“I would feel relief when overwhelming emotions passed, so I began to self-harm regularly, first with a knife, then with razors, cutting into my wrists, forearms, and then other parts of my body, I would do it for about 15 minutes, and afterwards, I wouldn’t feel so awful anymore. I could continue with my day.” In the 1930s, Karl Meninger first described the phenomenon of self-harm and named it the wrist-cutting syndrome.

Today we use various terms to describe self-harming behavior:

Non-suicidal self-injury Intentional self-harm Self-punishment Self-injury Auto-aggression Parasuicide What we emphasize is that we are talking about behavior, not the entire personality. There are numerous definitions of this type of behavior. The ways self-harming behavior manifests include:

  • Cutting the skin Carving drawings,
  • shapes, or inscriptions
  • Burning the skin with a cigarette or lighter
  • Deliberately hitting one’s head against objects
  • Stabbing sharp objects into the skin
  • Inflicting blows on oneself Intensively scratching with objects
  • Burning the skin

Self-harm is an unhealthy solution to emotional problems, as are starvation, substance abuse, or psychological self-harm, which involves entering relationships with people we know will hurt us.
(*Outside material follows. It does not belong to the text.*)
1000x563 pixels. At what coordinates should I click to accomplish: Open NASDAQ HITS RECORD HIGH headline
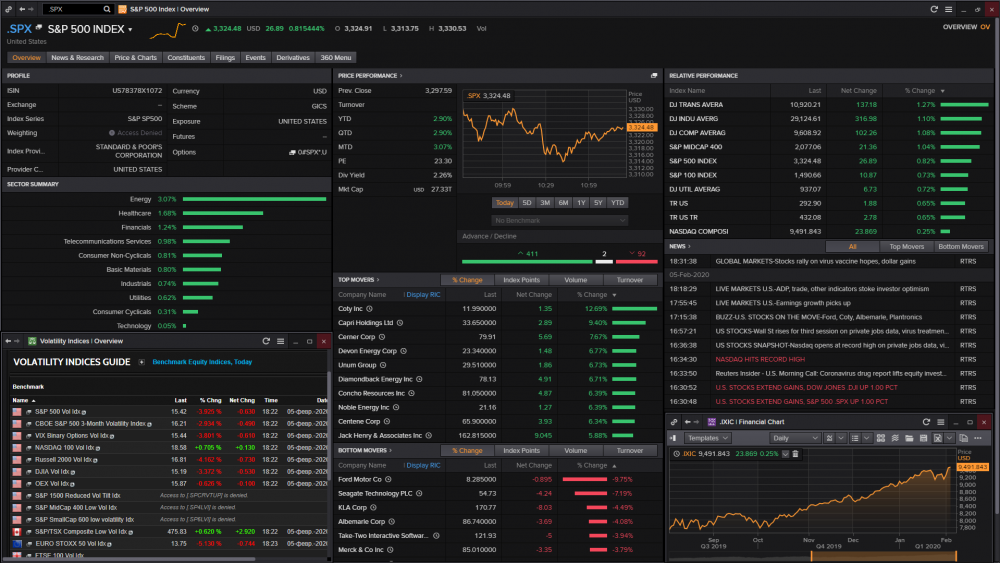click(x=760, y=360)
We can also connect self-harm with suicidal thoughts and intentions. When a person has no intention to take their life, that is one of the characteristics of self-harm, and that’s why it’s important to understand the complexity of unhealthy behavior, misunderstanding of one’s emotions, as well as to realize the seriousness of self-harm, even though there isn’t an intention that can be hard to identify as something definitive.

How can we help?

  • Do not judge
  • Be understanding
  • Provide support
  • No promises Accept them

We must understand that for some, self-injury is the only known way to soothe their emotional pain. They are often alone and lonely in this because their environment is not sensitized to understand unhealthy behavior, and when they muster the courage to seek help and support, they encounter misunderstanding, distress, and intensified emotions and reactions from others.

In that suffering, they feel lonely, a person adopts this unhealthy behavior, and it becomes the only way they feel relief and control over themselves – through managing physical pain, since they have no control over their emotions.